Five years ago, excess Chinese production during its great real estate boom generated protests in the United States and the European Union about the overabundance of steel and aluminum. Recently, China has chosen to prioritize the manufacturing of what it describes as “new productive forces,” with which it aspires to achieve 5% growth this year: clean energy products — electric vehicles, solar panels, lithium batteries — and semiconductors that, artificially cheap according to Washington, are now flooding markets and becoming a global problem.

Capacity utilization rates for silicon wafers have dropped from 78% in 2019 to 57% in 2022 and its production of lithium-ion batteries reached 1.9 times the volume of domestically installed batteries in 2022, according to a report from the consulting firm Rhodium Group. “But beyond these higher-profile cases, overcapacity now affects the industrial sector as a whole. In early 2023, aggregate capacity utilization dropped below 75% for the first time since the worst point of China’s last overcapacity cycle in 2016, with a slight rebound since,” the document adds.

“Overcapacity is not a new problem, but it has intensified and we see emerging risks in new sectors,” declared Yellen before representatives of the American Chamber of Commerce in Guangzhou. Yellen argued that the flood of Chinese goods hurts producers in other countries, and urged Beijing to stimulate domestic growth and abandon state subsidies to keep businesses and sectors operating that would otherwise fail. China, according to the U.S. government, accounts for one-third of global production but only one-sixth of consumption.

Excess capacity was, according to the White House, also one of the issues that Biden focused on during the conversation with Xi, in what, according to Dominic Chiu, of the consulting firm Eurasia Group, could be a foretaste of a tougher American policy even before the presidential elections in November. “U.S. sources assure that ‘there will be measures’ at a certain point,” adds the analyst.

Other experts also consider it likely that the U.S. government’s increasingly loud criticism of the Chinese export and subsidy model could anticipate a possible increase in tariffs on Chinese clean energy products to defend the domestic industry.

Throughout her trip, Yellen has avoided raising anything that could seem like a threat of new tariffs. The consequences of the trade war unleashed between the two countries in the Trump era are still fresh, which according to Ryan Haas, an expert on Chinese politics at the Brookings Institution think tank, cost more than 300,000 jobs in the United States. But Yellen did indicate that she is not ruling out more measures to protect U.S. supply chains for batteries or electric vehicles from cheap Chinese exports.

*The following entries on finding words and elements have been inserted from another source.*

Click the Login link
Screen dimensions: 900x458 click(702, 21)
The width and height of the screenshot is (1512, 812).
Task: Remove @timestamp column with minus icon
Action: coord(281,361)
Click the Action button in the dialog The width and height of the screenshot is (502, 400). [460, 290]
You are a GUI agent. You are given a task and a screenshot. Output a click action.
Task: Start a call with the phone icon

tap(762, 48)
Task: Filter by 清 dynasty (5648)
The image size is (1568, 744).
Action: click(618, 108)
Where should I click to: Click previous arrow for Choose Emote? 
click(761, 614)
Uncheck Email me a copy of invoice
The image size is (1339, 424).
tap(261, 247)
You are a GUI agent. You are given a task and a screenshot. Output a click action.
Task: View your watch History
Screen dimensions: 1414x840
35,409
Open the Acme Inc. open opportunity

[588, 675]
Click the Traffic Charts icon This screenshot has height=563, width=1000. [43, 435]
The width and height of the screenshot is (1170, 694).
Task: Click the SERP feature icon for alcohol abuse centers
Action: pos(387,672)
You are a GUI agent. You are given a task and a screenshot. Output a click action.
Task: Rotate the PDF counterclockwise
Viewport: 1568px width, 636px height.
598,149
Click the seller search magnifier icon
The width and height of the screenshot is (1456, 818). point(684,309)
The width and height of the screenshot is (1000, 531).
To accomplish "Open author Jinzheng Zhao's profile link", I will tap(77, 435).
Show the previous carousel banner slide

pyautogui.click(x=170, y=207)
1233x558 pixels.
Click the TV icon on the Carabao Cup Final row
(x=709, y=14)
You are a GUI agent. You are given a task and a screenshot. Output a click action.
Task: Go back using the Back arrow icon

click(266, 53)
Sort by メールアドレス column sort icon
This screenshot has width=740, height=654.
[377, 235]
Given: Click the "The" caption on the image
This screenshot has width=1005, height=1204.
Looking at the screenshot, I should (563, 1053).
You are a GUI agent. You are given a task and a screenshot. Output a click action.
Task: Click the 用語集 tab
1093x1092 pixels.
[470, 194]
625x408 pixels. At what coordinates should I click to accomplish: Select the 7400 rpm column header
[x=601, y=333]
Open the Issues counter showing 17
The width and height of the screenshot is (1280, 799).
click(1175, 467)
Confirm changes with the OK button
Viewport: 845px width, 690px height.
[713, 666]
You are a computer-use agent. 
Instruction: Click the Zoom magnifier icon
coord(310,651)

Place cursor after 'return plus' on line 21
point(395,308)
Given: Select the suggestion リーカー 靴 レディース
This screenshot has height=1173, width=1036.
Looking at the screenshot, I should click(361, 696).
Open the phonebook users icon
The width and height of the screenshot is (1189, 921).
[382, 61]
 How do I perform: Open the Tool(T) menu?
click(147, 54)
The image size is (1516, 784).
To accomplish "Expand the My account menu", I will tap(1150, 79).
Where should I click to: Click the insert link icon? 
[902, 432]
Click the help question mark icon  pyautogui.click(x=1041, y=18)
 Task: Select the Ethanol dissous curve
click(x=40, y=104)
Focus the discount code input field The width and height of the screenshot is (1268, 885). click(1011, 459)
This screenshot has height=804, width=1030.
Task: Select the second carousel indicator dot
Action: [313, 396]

On Saturday, after four and a half hours of meetings with Chinese authorities, the secretary announced talks between the two countries on “balanced growth.” Both governments will facilitate a debate on macroeconomic imbalances, including their connection to overcapacity. “My intention is to use that opportunity to defend equal treatment for American firms and workers,” Yellen said.

It is difficult to know whether there will be progress in these contacts. Beijing views American positions with skepticism. “The accusation that China’s “overcapacity” is posing threats to other countries is untenable. Globally, high-quality industrial capacity and new-quality productive forces are not excessive, but in dire scarcity. How to ensure the world, especially developing countries, benefits from such capacity is a constant test for human conscience and ingenuity,” tweeted the Chinese ambassador to Washington, Xie Feng, during Yellen’s trip. Chinese exports, measured in dollars, grew 7% between January and February compared to the same period a year ago.

And it is conceivable that Beijing, instead of heeding American calls, will further boost its “new productive forces.” If the current polls are right and the Republican candidate, Donald Trump, wins the November elections, he has promised to raise tariffs on Chinese products to 60%.